____ Record extracts
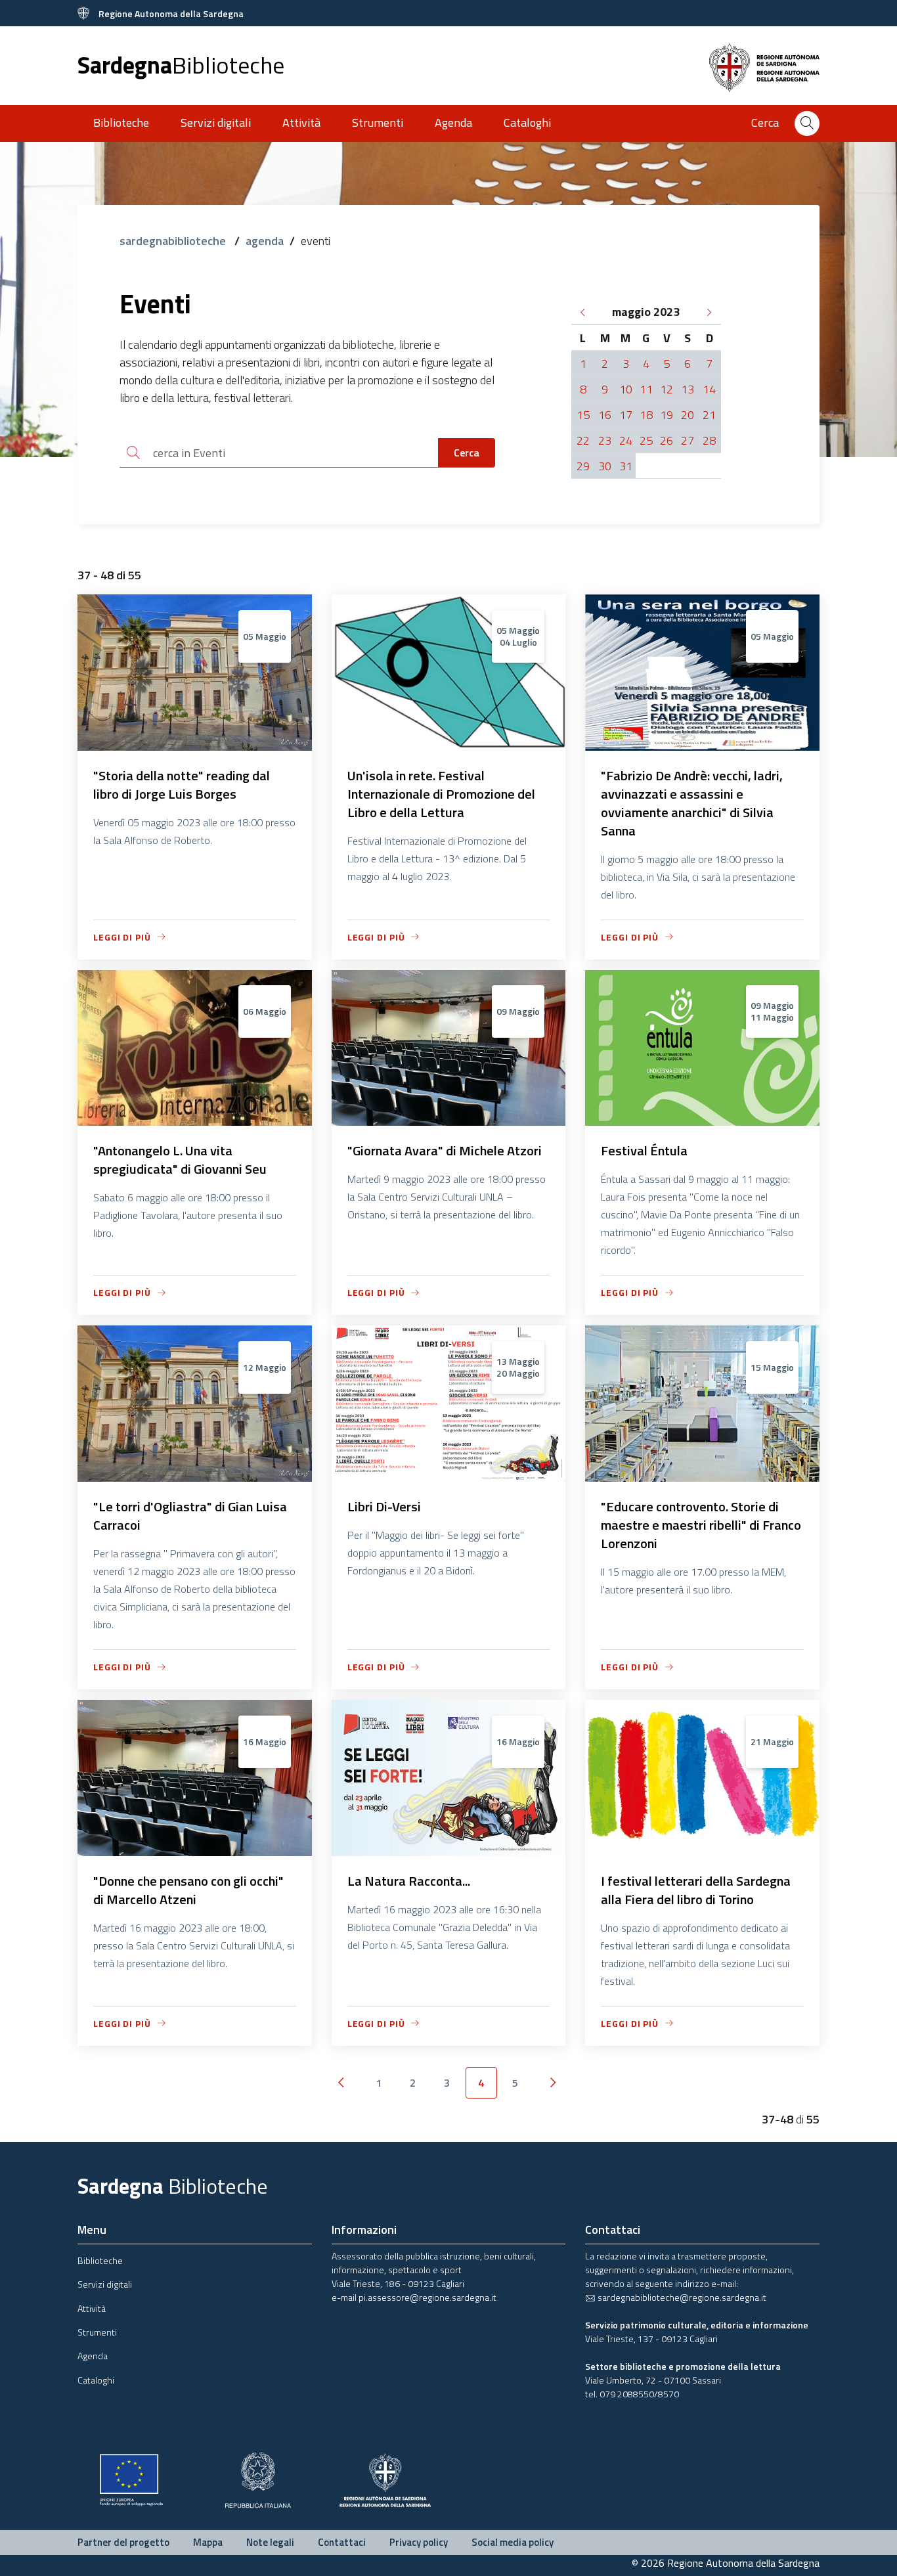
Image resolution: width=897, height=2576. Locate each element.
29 (583, 466)
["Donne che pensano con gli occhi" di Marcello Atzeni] (194, 1849)
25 (646, 440)
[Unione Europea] (131, 2478)
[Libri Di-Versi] (449, 1475)
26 (666, 440)
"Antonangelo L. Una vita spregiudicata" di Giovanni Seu (180, 1159)
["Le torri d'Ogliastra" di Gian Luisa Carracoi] (194, 1475)
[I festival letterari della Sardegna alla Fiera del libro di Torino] (702, 1849)
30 (604, 466)
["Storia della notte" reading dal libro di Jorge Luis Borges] (194, 744)
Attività (301, 122)
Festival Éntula (644, 1150)
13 (687, 389)
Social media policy (512, 2542)
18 (646, 415)
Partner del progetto (123, 2542)
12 (666, 389)
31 (625, 466)
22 (583, 440)
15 (583, 415)
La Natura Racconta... (408, 1881)
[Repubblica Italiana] (258, 2478)
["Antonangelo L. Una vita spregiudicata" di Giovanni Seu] (194, 1120)
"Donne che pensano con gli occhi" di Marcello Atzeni (188, 1890)
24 (625, 440)
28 (709, 440)
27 (687, 440)
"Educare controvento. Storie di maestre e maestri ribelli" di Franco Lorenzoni (701, 1524)
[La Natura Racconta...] (449, 1849)
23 (604, 440)
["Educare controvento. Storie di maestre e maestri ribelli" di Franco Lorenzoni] (702, 1475)
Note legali (270, 2542)
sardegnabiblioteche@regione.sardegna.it (681, 2297)
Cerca (466, 452)
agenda (265, 241)
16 (604, 415)
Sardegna (180, 65)
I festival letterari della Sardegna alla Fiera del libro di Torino (696, 1890)
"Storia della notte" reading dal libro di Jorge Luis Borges (181, 784)
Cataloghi (527, 122)
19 (666, 415)
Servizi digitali (216, 122)
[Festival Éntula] (702, 1120)
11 (646, 389)
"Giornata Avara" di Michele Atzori (444, 1150)
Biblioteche (121, 122)
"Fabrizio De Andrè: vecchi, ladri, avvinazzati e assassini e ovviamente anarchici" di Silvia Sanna (692, 803)
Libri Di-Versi (384, 1506)
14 (709, 389)
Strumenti (377, 122)
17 (625, 415)
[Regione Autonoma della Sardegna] (385, 2478)
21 (709, 415)
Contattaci (342, 2542)
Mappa (208, 2542)
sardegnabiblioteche (174, 241)
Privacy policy (418, 2542)
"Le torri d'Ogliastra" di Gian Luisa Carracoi (190, 1515)
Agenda (453, 122)
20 (687, 415)
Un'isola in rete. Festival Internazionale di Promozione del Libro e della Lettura (441, 793)
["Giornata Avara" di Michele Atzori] (449, 1120)
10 (625, 389)
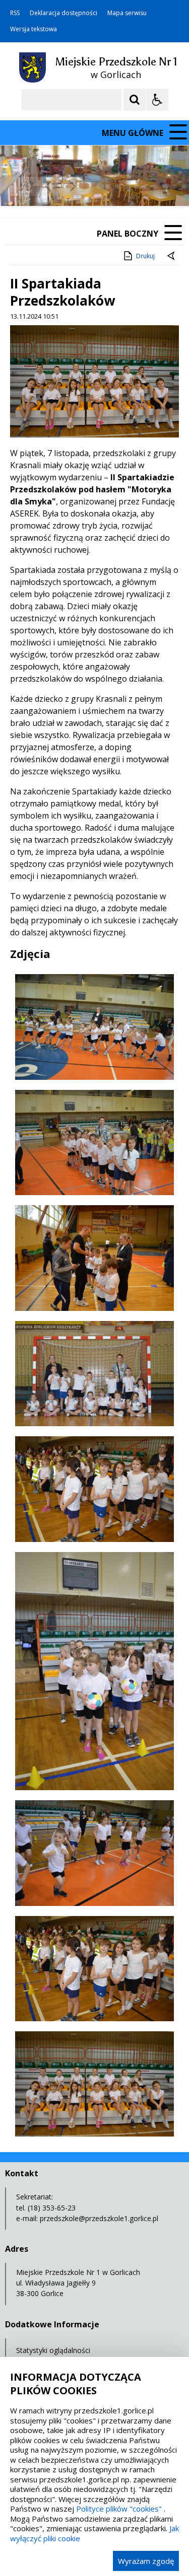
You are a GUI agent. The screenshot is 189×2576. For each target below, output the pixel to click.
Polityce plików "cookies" (119, 2509)
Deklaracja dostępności (63, 13)
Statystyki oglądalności (53, 2350)
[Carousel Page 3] (117, 186)
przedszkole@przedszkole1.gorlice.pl (99, 2218)
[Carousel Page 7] (155, 186)
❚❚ (20, 186)
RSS (15, 13)
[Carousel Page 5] (136, 186)
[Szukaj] (134, 100)
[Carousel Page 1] (98, 186)
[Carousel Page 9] (174, 186)
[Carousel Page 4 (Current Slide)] (126, 186)
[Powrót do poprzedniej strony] (172, 256)
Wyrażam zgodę (146, 2561)
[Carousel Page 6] (146, 186)
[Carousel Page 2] (107, 186)
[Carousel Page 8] (165, 186)
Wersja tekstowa (33, 29)
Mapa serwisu (127, 13)
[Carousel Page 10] (184, 186)
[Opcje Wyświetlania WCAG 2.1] (157, 100)
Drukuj (145, 256)
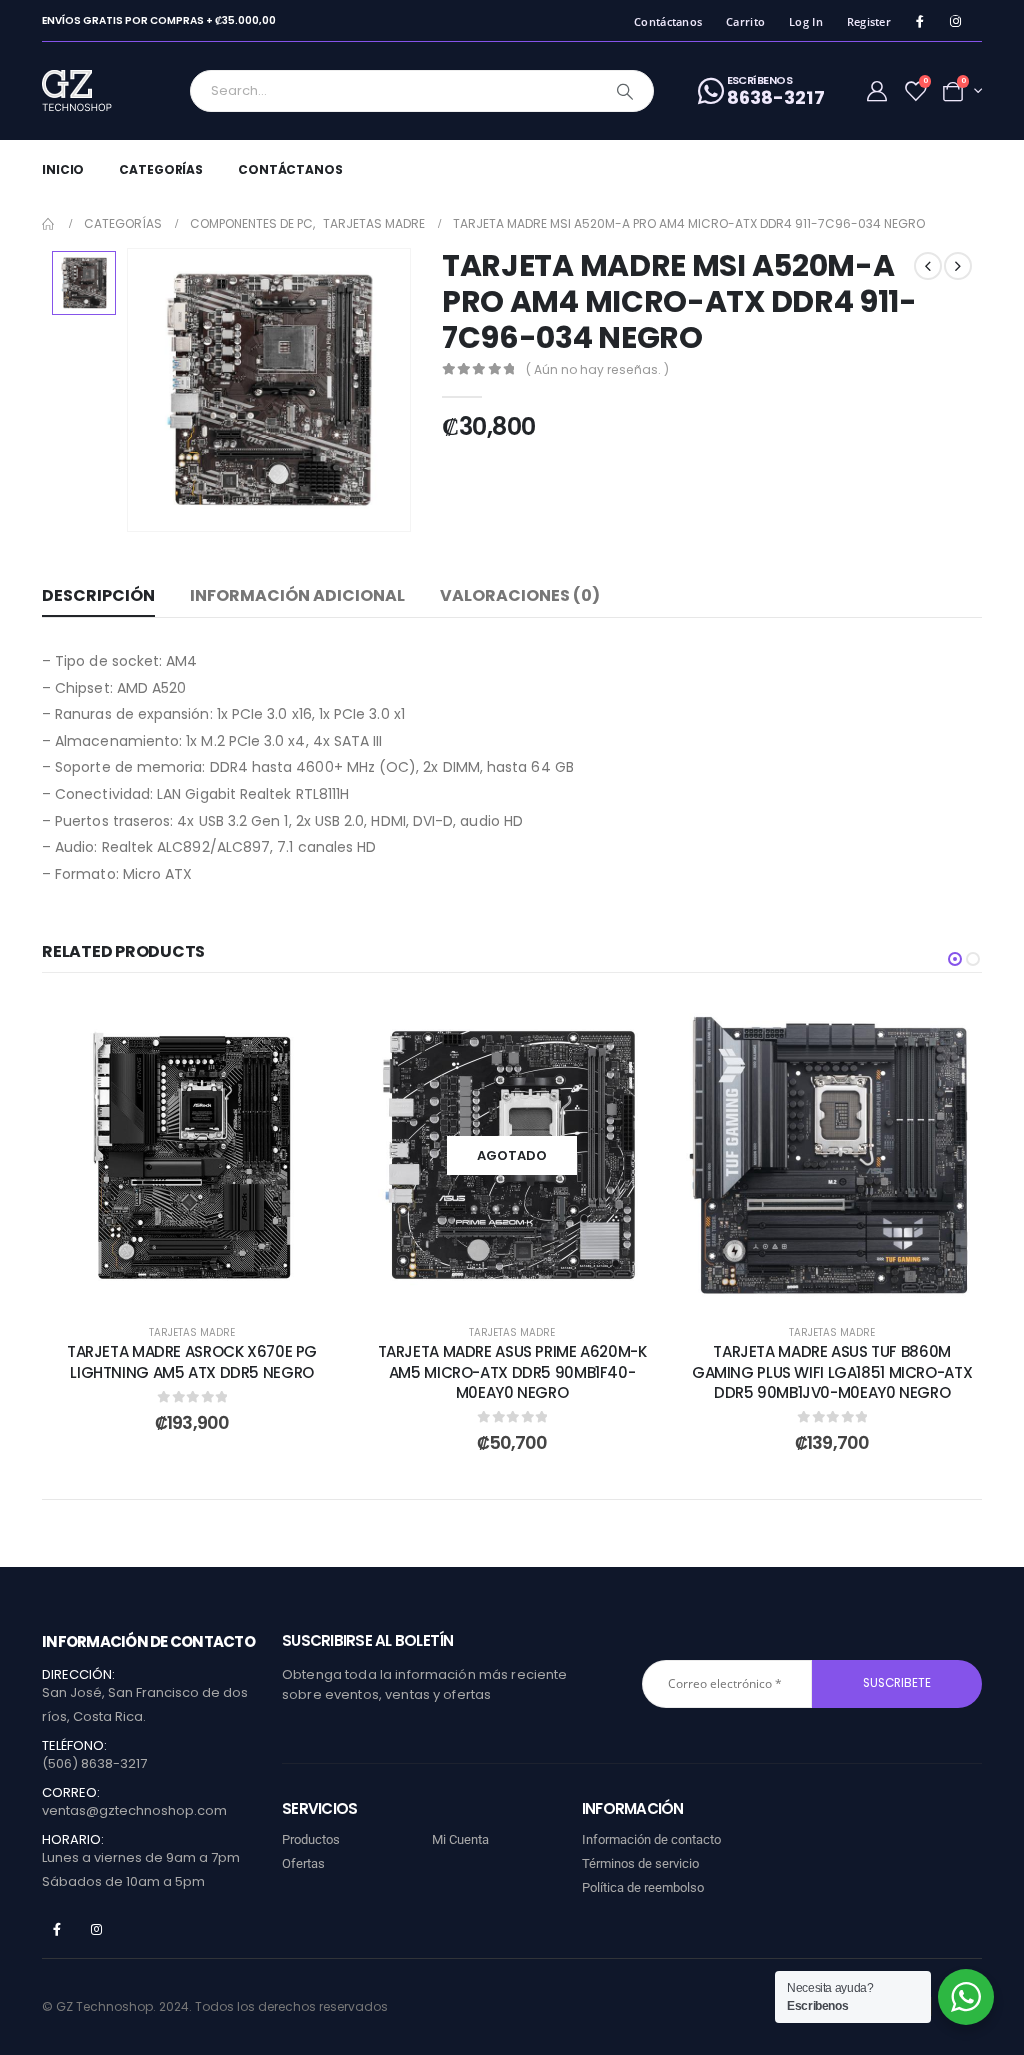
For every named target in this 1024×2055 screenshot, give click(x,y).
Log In (806, 21)
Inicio (63, 169)
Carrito (745, 21)
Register (869, 21)
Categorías (161, 169)
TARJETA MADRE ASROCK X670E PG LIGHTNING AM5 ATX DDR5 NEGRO (192, 1361)
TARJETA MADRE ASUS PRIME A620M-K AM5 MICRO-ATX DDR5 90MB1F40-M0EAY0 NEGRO (512, 1372)
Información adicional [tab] (297, 595)
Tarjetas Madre (192, 1332)
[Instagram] (955, 21)
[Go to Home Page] (49, 224)
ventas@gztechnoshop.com (134, 1810)
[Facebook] (919, 21)
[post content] (192, 1155)
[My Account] (877, 91)
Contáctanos (668, 21)
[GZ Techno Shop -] (97, 91)
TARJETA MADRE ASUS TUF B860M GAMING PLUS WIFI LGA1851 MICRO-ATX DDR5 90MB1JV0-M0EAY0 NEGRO (832, 1372)
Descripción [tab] (98, 595)
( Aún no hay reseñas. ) (597, 369)
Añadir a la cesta (207, 1283)
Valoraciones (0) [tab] (520, 595)
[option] (84, 283)
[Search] (625, 91)
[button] (955, 959)
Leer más (527, 1283)
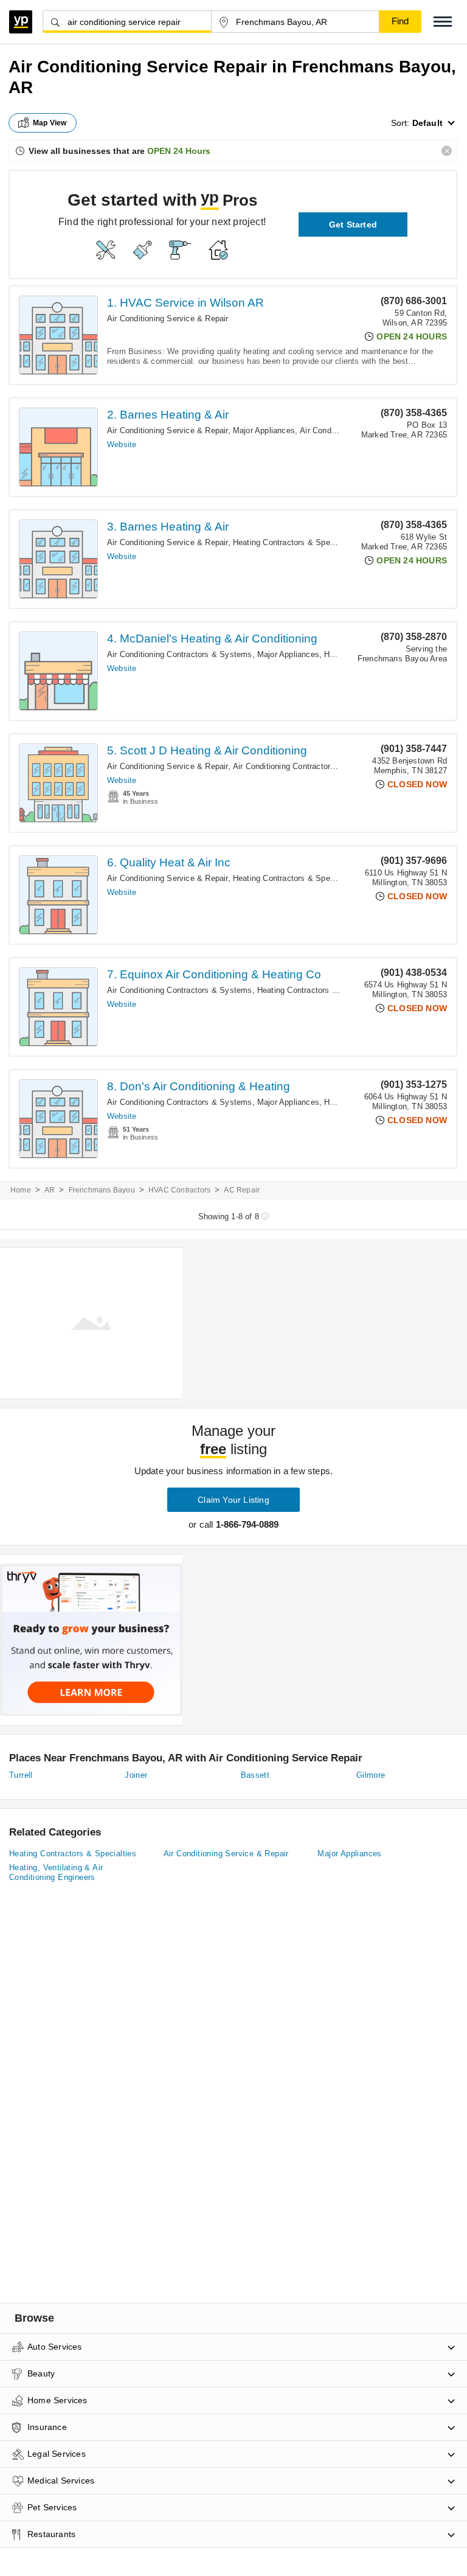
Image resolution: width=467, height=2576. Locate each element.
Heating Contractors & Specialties (294, 542)
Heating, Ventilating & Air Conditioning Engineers (56, 1872)
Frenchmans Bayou (102, 1190)
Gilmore (371, 1775)
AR (49, 1190)
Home (20, 1190)
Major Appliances (264, 430)
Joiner (136, 1775)
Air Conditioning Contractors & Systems (179, 654)
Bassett (255, 1775)
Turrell (21, 1775)
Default (427, 123)
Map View (50, 123)
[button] (443, 21)
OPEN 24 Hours (178, 151)
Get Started (353, 224)
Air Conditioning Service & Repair (168, 318)
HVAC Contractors (179, 1190)
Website (121, 444)
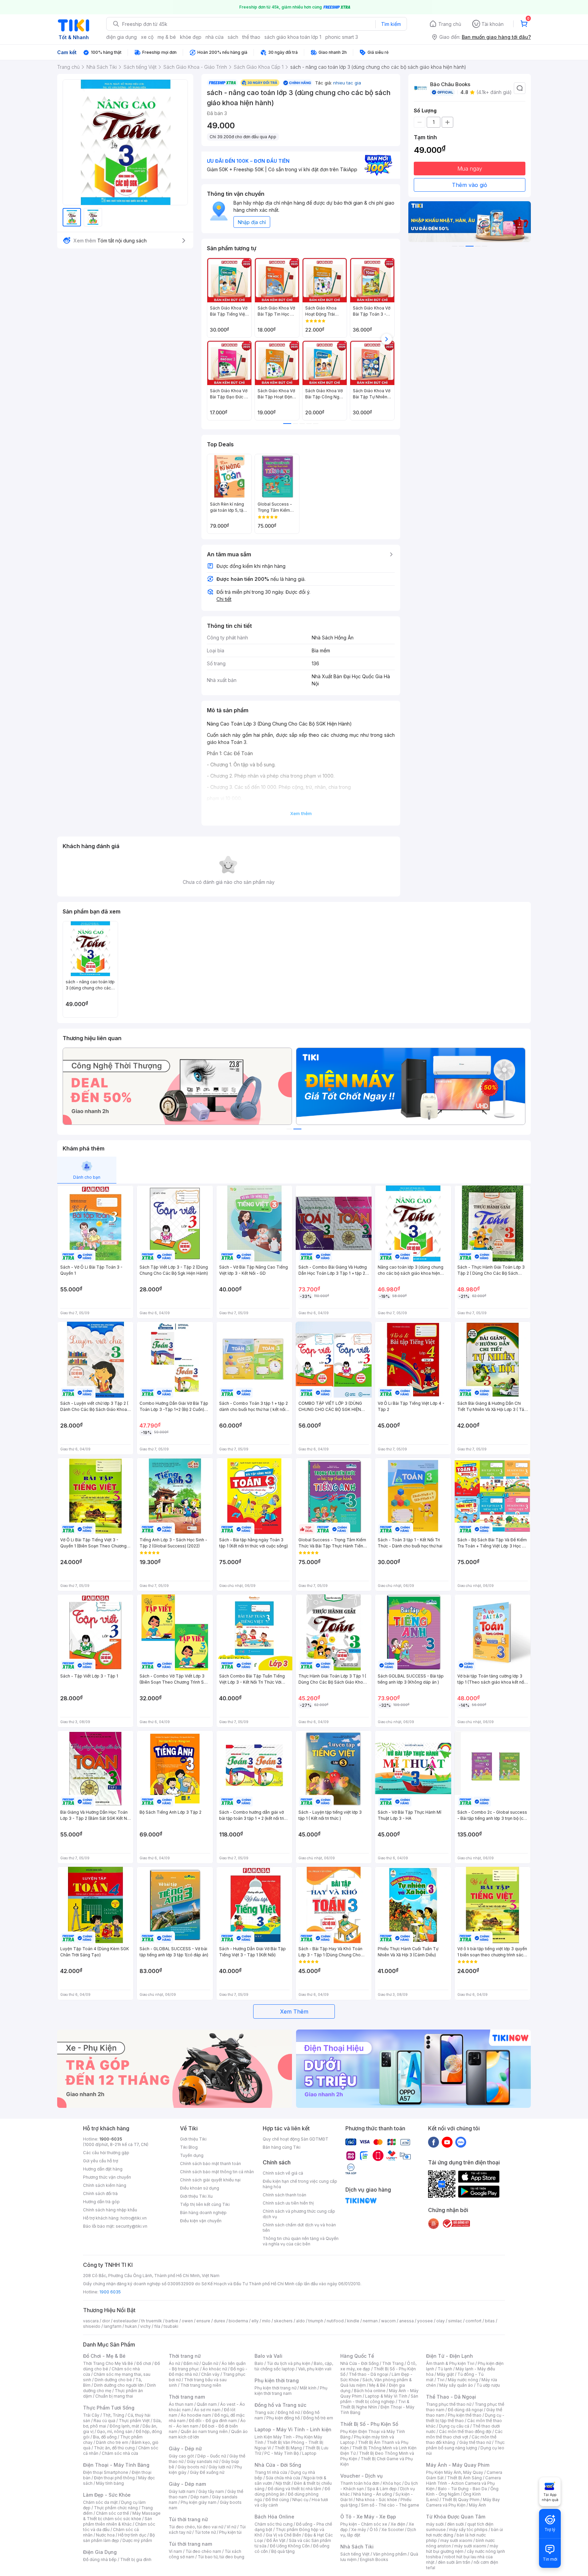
________
§ **Problem description**:
Your task is to reproduce the entries above word for word, from the first line through the line with "[I festival letterari", and please leave out any pictures.

§ **Task result**:
Image resolution: width=897, height=2576. Locate each element.
29 (583, 466)
["Donne che pensano con gli occhi" di Marcello Atzeni] (194, 1849)
25 (646, 440)
[Unione Europea] (131, 2478)
[Libri Di-Versi] (449, 1475)
26 (666, 440)
"Antonangelo L. Una vita spregiudicata" di Giovanni Seu (180, 1159)
["Le torri d'Ogliastra" di Gian Luisa Carracoi] (194, 1475)
[I festival letterari della Sardegna alla Fiera del libro di Torino] (702, 1849)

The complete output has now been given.